Трансплантация фекальной микробиоты (ТФМ) — вероятно, самый прямой способ воздействия на микробиоту кишечника для контроля симптомов СРК [18]. Проведенные исследования показали крайне разнообразные результаты, от отсутствия эффекта и облегчения симптомов до их ухудшения, что привело к противоречивым выводам авторов метаанализов [19, 20]. Тем не менее, недавние исследования показали, что ТФМ-индуцированные изменения в составе микробиоты кишечника приносят как минимум временное облегчение симптомов, выраженность которого зависит от характеристик доноров [21, 22].
ТАБЛИЦА 1
Доказательства связи между измененной кишечной микробиотой и СРК.
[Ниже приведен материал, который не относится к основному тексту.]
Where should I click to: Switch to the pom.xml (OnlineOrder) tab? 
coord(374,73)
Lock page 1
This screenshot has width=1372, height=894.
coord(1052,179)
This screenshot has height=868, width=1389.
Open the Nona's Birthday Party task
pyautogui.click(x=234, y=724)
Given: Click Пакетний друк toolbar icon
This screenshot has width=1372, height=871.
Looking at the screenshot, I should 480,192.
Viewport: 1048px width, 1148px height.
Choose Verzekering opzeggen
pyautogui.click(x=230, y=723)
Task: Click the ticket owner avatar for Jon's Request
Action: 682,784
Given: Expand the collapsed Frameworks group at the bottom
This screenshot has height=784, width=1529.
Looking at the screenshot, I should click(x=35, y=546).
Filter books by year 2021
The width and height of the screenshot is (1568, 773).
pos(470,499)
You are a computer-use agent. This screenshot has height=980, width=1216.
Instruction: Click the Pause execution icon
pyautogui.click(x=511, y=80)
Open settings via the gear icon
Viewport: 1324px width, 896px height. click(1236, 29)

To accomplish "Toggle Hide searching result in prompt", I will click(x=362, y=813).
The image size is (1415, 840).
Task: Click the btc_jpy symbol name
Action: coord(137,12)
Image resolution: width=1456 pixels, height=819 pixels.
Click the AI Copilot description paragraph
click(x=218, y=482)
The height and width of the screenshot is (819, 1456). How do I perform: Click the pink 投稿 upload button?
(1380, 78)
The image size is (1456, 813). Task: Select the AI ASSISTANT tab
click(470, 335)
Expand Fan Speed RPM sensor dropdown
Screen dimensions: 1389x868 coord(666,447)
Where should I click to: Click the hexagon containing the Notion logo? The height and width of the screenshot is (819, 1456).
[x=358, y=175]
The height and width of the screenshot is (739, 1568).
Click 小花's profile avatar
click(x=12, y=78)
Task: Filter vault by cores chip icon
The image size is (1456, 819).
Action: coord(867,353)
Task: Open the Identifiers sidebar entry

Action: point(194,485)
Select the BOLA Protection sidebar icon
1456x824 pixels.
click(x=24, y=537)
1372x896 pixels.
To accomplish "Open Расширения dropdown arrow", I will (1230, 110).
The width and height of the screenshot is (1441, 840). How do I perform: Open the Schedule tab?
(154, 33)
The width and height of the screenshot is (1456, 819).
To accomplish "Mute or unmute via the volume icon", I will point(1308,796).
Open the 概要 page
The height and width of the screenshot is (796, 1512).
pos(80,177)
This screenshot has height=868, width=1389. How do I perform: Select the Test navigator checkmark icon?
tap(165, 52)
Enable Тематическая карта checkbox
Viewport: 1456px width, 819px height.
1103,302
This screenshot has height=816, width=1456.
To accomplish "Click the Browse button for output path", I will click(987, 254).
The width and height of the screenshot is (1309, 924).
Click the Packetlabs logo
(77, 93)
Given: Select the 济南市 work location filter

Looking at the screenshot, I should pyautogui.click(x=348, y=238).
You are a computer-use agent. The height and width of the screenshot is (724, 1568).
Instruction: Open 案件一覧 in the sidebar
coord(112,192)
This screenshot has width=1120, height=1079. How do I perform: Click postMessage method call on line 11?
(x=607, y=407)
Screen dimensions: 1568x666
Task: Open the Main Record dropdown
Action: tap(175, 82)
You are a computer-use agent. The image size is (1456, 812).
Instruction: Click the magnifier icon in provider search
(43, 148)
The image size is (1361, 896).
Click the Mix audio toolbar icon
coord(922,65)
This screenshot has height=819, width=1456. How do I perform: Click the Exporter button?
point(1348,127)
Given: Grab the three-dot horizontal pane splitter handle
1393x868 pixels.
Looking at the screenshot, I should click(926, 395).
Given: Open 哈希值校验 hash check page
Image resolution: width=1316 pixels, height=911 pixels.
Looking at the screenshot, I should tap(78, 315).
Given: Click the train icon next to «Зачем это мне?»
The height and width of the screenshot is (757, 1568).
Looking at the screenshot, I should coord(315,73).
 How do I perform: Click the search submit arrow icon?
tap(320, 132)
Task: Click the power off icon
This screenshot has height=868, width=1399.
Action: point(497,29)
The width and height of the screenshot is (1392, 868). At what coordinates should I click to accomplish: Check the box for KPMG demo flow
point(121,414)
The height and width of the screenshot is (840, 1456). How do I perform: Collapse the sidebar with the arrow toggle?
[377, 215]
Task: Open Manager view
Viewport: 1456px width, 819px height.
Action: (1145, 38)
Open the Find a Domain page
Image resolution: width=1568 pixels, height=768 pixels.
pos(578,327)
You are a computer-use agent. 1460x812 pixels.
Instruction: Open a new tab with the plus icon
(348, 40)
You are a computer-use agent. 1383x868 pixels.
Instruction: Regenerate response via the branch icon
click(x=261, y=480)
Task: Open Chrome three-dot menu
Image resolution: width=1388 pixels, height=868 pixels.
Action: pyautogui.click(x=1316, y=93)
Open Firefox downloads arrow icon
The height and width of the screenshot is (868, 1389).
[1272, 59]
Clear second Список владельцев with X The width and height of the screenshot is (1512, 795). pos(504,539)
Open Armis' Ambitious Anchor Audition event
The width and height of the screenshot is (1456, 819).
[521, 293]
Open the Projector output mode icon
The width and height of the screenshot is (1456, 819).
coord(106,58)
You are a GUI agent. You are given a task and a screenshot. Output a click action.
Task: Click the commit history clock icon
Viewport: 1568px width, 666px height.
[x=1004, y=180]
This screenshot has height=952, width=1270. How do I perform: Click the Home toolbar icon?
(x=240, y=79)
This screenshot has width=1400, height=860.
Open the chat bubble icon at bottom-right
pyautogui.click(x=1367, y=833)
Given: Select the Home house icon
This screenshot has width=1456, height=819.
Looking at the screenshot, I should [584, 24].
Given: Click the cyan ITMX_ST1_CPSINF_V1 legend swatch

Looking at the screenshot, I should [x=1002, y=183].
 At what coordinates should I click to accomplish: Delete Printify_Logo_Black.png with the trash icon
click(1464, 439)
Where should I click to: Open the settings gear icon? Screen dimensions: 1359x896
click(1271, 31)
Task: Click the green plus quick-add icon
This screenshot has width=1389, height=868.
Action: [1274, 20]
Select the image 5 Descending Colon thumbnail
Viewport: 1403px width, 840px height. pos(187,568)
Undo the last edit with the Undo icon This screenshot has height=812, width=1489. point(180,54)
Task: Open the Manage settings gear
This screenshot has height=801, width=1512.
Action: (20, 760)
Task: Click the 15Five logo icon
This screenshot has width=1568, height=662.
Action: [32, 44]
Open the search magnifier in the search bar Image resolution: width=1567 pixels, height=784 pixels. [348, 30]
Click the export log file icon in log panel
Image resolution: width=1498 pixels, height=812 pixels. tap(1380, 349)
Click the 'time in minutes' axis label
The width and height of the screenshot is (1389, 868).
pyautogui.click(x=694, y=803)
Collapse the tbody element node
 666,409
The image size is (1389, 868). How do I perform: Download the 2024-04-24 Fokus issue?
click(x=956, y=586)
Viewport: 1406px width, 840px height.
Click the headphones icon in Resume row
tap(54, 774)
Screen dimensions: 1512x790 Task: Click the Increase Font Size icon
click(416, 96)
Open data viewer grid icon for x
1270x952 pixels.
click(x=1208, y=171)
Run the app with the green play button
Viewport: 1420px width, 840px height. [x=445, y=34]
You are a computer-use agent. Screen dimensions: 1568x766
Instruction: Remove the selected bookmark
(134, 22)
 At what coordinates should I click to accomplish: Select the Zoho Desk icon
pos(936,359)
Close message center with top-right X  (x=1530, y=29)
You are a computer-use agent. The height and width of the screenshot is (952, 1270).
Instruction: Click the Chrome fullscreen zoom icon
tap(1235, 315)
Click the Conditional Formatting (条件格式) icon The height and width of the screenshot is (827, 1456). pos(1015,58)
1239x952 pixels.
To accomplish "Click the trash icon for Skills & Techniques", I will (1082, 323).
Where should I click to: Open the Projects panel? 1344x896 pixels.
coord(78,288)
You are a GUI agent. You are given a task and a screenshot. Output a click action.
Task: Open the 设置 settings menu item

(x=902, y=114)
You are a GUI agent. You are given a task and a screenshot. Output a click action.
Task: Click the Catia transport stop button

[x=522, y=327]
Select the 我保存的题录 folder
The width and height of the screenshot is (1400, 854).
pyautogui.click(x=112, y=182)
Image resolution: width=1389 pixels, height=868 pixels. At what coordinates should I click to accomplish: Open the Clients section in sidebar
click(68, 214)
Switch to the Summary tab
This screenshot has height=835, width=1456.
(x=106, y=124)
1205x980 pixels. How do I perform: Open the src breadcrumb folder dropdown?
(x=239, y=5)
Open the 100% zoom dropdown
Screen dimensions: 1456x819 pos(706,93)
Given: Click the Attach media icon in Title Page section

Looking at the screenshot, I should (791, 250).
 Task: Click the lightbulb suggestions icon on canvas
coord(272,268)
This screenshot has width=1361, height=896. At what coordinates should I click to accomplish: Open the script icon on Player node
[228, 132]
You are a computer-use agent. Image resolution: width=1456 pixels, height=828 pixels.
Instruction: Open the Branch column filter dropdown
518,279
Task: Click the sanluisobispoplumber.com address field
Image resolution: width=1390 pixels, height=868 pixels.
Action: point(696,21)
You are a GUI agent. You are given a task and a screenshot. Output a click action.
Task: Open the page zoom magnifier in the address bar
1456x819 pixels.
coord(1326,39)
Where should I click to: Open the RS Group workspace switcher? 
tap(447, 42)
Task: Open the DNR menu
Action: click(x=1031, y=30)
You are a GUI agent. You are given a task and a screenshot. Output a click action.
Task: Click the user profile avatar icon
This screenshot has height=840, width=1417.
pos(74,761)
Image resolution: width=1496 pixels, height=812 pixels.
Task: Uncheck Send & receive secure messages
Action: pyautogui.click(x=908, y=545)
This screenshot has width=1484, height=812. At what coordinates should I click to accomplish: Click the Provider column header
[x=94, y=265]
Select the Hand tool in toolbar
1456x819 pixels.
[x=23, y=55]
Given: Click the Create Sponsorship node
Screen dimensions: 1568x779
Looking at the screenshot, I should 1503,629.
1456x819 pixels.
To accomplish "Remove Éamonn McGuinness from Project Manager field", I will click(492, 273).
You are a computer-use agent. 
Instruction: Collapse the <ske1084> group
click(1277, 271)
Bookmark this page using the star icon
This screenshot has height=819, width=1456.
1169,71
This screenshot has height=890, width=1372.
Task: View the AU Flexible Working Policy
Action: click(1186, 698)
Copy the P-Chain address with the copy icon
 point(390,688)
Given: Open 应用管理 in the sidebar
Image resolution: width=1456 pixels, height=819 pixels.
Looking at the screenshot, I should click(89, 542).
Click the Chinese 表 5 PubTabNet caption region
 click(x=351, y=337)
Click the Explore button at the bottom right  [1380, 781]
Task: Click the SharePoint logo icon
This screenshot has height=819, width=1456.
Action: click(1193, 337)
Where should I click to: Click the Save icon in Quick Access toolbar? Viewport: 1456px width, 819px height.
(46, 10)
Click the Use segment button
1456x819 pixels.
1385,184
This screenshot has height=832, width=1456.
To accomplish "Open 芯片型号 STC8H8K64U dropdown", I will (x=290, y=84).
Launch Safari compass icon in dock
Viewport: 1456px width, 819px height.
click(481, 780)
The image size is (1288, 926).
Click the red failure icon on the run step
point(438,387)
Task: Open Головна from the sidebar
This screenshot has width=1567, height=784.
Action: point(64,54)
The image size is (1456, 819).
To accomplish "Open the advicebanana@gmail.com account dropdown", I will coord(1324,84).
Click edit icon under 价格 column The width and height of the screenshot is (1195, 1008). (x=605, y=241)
НЕРЕШЕННЫЕ ВОПРОСЫ И БУДУЩИЕ ИССЛЕДОВАНИЯ
В целом изменения состава микробиоты кишечника соответствуют критериям того, чтобы их можно было рассматривать в качестве одного из патофизиологических механизмов, лежащих в основе СРК [6]. Эти данные обобщены на рисунке 2. Однако, налицо явная потребность в дополнительной информации и научных исследованиях. Необходимо проведение большего числа количественных и хорошо контролируемых исследований по изучению микробиоты кишечника при СРК у здоровых людей (контроль), с большим количеством участников, включая пациентов из неспециализированных лечебно-профилактических учреждений широкого профиля. Это позволит лучше понять изменения микробиоты кишечника при СРК на всех уровнях лечения, а также установить более точные связи между степенью изменений в составе микробиоты кишечника и тяжестью симптомов СРК. Кроме того, нужны продольные исследования для установления временной связи между изменениями микробиоты кишечника, характером и степенью тяжести симптомов во время и после рассматриваемого медицинского вмешательства.
Необходимы более качественные исследования пробиотиков при СРК с использованием стандартизированных протоколов лечения и валидированных конечных точек, аналогичных тем, которые используются в классической фармакологии. Наконец, ожидается, что будет получено много новых данных о ТФМ при СРК, что позволит определить наилучшие методики и эффективность процедуры.
РИСУНОК 2
Патофизиологическая значимость изменений микробиоты кишечника при СРК.
Нормальный состав микробиоты кишечника отражает состояние здоровья и не связан с симптомами СРК. Острые состояния, такие как гастроэнтерит или системное применение антибиотиков, могут изменить состав микробиоты кишечника, что приводит к возникновению симптомов СРК. Состояние поддается лечению с помощью невсасывающихся антибиотиков, пробиотиков или трансплантации фекальной микробиоты.